*Set task:* Copy out each of the following lines word for word, leaving nothing out and changing nothing.

*Extracted records:*
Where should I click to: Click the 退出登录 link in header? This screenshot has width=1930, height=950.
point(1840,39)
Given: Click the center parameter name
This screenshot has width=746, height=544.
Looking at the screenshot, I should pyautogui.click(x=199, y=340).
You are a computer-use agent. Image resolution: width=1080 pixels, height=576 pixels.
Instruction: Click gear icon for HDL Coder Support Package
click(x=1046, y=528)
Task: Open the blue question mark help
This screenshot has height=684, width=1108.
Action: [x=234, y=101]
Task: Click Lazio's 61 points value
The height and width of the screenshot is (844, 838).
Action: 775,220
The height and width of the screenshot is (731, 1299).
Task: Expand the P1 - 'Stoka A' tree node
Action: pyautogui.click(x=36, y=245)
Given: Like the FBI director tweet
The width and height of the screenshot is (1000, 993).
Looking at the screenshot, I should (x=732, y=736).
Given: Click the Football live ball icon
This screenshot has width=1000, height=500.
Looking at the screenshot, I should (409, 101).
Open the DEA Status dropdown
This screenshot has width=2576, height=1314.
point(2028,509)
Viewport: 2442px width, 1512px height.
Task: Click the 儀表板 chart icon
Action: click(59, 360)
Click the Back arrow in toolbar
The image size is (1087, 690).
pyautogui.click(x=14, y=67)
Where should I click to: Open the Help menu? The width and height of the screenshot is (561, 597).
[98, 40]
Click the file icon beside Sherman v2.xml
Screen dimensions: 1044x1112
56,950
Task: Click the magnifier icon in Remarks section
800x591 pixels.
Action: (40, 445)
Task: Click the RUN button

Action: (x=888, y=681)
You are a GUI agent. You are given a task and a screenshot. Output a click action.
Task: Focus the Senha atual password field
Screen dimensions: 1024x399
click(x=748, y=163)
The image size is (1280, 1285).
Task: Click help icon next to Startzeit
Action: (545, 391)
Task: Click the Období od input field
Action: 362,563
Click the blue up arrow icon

*Answer to this task:*
Where should I click to: Click the 退出登录 link in header? This screenshot has width=1930, height=950.
point(1840,39)
Given: Click the center parameter name
This screenshot has width=746, height=544.
Looking at the screenshot, I should pyautogui.click(x=199, y=340).
You are a computer-use agent. Image resolution: width=1080 pixels, height=576 pixels.
Instruction: Click gear icon for HDL Coder Support Package
click(x=1046, y=528)
Task: Open the blue question mark help
This screenshot has height=684, width=1108.
Action: [x=234, y=101]
Task: Click Lazio's 61 points value
The height and width of the screenshot is (844, 838).
Action: 775,220
The height and width of the screenshot is (731, 1299).
Task: Expand the P1 - 'Stoka A' tree node
Action: pyautogui.click(x=36, y=245)
Given: Like the FBI director tweet
The width and height of the screenshot is (1000, 993).
Looking at the screenshot, I should (x=732, y=736).
Given: Click the Football live ball icon
This screenshot has width=1000, height=500.
Looking at the screenshot, I should (409, 101).
Open the DEA Status dropdown
This screenshot has width=2576, height=1314.
point(2028,509)
Viewport: 2442px width, 1512px height.
Task: Click the 儀表板 chart icon
Action: click(59, 360)
Click the Back arrow in toolbar
The image size is (1087, 690).
pyautogui.click(x=14, y=67)
Where should I click to: Open the Help menu? The width and height of the screenshot is (561, 597).
[98, 40]
Click the file icon beside Sherman v2.xml
Screen dimensions: 1044x1112
56,950
Task: Click the magnifier icon in Remarks section
800x591 pixels.
Action: (40, 445)
Task: Click the RUN button

Action: (x=888, y=681)
You are a GUI agent. You are given a task and a screenshot. Output a click action.
Task: Focus the Senha atual password field
Screen dimensions: 1024x399
click(x=748, y=163)
The image size is (1280, 1285).
Task: Click help icon next to Startzeit
Action: (545, 391)
Task: Click the Období od input field
Action: 362,563
Click the blue up arrow icon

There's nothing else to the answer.